Dataset entries
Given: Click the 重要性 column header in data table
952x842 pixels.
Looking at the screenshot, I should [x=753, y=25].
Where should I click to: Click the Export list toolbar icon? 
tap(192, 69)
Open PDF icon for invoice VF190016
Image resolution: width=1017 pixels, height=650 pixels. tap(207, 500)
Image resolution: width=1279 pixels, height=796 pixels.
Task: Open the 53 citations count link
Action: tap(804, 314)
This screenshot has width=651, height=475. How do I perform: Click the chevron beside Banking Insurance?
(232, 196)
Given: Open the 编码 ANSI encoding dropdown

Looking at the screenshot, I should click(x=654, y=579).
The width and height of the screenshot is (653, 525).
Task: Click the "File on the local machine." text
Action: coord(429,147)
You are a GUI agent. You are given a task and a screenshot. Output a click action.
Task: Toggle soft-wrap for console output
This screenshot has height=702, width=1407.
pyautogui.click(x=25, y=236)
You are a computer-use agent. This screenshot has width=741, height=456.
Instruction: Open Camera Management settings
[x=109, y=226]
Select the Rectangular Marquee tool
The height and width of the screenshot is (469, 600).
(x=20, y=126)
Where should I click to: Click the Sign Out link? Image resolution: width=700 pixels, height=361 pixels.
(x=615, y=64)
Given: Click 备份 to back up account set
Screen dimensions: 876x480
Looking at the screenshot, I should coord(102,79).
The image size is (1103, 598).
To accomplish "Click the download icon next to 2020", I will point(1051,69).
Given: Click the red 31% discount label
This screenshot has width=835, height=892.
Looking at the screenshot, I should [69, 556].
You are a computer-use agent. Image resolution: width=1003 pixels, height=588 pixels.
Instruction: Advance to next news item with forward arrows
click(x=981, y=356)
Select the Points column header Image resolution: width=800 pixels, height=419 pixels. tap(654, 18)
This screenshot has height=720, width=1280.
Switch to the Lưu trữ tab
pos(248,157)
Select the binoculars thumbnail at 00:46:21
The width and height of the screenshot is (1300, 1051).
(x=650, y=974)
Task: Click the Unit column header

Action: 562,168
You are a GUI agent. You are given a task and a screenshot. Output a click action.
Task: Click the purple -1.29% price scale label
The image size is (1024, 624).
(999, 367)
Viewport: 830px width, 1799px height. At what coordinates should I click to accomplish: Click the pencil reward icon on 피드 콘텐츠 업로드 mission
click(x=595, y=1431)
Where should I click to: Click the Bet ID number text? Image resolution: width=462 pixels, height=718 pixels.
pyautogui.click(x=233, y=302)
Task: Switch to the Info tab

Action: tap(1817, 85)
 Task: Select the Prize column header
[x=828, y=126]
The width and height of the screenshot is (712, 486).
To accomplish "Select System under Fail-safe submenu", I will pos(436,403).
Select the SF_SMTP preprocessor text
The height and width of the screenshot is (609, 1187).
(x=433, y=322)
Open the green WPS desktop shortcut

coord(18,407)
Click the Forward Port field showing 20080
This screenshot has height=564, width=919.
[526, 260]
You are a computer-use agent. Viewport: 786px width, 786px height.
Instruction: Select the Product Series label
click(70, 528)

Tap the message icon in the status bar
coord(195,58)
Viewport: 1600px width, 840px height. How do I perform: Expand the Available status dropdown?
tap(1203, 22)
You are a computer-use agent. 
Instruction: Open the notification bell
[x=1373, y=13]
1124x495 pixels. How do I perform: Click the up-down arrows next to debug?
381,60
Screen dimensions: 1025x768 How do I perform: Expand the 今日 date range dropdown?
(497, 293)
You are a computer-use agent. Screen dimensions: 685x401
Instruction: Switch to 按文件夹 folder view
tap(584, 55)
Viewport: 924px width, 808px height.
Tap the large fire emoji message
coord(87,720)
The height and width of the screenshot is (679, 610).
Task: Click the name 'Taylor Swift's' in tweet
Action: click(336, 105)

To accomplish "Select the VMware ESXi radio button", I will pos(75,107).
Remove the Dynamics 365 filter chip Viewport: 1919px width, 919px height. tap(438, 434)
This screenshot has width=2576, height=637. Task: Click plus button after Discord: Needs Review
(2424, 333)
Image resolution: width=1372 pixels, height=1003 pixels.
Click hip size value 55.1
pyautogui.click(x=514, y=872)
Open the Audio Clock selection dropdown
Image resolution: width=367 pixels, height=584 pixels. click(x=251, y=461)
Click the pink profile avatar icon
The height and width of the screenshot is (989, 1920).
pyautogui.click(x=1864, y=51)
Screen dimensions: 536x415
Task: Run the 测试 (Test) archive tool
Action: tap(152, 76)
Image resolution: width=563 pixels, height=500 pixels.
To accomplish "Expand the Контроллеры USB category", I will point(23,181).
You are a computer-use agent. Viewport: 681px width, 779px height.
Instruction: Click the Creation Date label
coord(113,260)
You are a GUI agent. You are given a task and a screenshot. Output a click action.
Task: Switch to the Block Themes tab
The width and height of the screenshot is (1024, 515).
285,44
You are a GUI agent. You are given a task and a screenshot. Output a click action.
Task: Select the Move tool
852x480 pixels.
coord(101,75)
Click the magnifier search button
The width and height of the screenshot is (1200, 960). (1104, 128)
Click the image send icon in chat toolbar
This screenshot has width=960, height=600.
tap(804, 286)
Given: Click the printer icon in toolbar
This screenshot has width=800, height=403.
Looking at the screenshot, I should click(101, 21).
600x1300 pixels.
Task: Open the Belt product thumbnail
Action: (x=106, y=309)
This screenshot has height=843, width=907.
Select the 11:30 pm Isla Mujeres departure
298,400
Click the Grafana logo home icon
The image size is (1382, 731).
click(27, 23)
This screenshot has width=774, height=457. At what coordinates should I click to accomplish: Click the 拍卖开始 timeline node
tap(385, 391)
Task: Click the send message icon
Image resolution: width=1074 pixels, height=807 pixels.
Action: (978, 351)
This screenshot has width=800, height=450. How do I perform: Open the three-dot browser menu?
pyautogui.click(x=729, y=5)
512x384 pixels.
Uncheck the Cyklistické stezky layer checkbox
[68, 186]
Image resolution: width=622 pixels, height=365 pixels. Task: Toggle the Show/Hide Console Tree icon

**EXERCISE BRIEF:** Each line of the records that holds the word "agent" should be copied out.

**ANSWER TO THE PROBLEM:**
You are a GUI agent. You are given a task and a screenshot. Output a click action.
You are a computer-use agent. This screenshot has width=741, height=456.
You are a computer-use agent. Image resolution: width=1003 pixels, height=588 pixels.
You are a GUI agent. You are given a task and a screenshot. Output a click action.
You are a computer-use agent. Viewport: 786px width, 786px height.
You are a computer-use agent. 
You are a computer-use agent. Screen dimensions: 685x401
You are a computer-use agent. Viewport: 681px width, 779px height.
You are a GUI agent. You are given a task and a screenshot. Output a click action.
You are a GUI agent. You are given a task and a screenshot. Output a click action.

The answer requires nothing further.